Corte analisa a constitucionalidade do Artigo 19 do Marco Civil da Internet; decisão pode mudar regras para remoção de postagens e responsabilização de plataformas.
O Supremo Tribunal Federal (STF) retoma nesta quarta-feira (4), a partir das 14h, o julgamento que discute se as plataformas digitais podem ser responsabilizadas por conteúdos ilegais publicados por seus usuários. A análise, suspensa em dezembro de 2023 após pedido de vista do ministro André Mendonça, volta à pauta com a manifestação do próprio ministro, que será o primeiro a votar na retomada da sessão.
Em debate está a constitucionalidade do Artigo 19 do Marco Civil da Internet (Lei 12.965/2014), que determina que as redes sociais só podem ser responsabilizadas por postagens de terceiros caso descumpram ordem judicial de remoção do conteúdo. A norma visa preservar a liberdade de expressão e impedir a censura prévia.
Até o momento, três ministros já votaram. O presidente da Corte, Luís Roberto Barroso, defendeu uma responsabilização parcial: as plataformas devem remover de forma imediata conteúdos como pornografia infantil, incitação ao suicídio, tráfico de pessoas, terrorismo e ataques à democracia, desde que notificadas por quem se sentir prejudicado. Para crimes contra a honra, Barroso manteve a exigência de decisão judicial.
Já os ministros Dias Toffoli e Luiz Fux defenderam uma interpretação mais ampla, permitindo a responsabilização mesmo após notificações extrajudiciais. Segundo eles, conteúdos como racismo, incitação à violência e ataques ao Estado Democrático devem ser removidos pelas plataformas sem necessidade de ordem judicial prévia.

|---|

● **Experimente**
Transcreva, sem alterações, o trecho da notícia sobre o julgamento do Artigo 19 no STF que começa em "Até o momento, três" e vai até "de decisão judicial.", inclusive.

● **Dados a seguir**

|---|

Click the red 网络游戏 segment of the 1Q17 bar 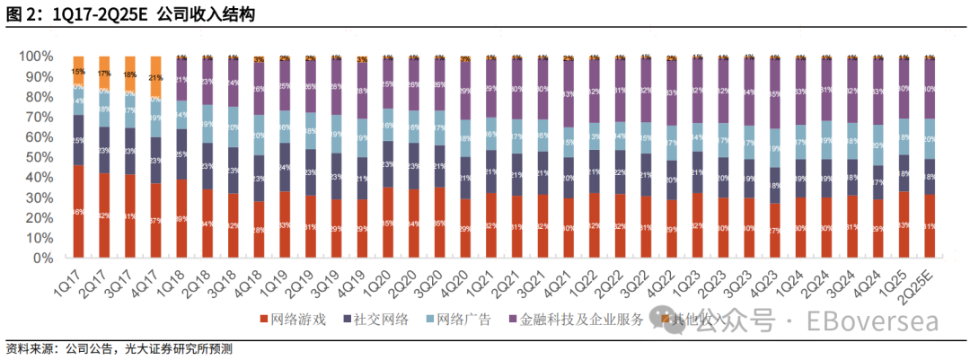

|---|

● **Resposta**
Até o momento, três ministros já votaram. O presidente da Corte, Luís Roberto Barroso, defendeu uma responsabilização parcial: as plataformas devem remover de forma imediata conteúdos como pornografia infantil, incitação ao suicídio, tráfico de pessoas, terrorismo e ataques à democracia, desde que notificadas por quem se sentir prejudicado. Para crimes contra a honra, Barroso manteve a exigência de decisão judicial.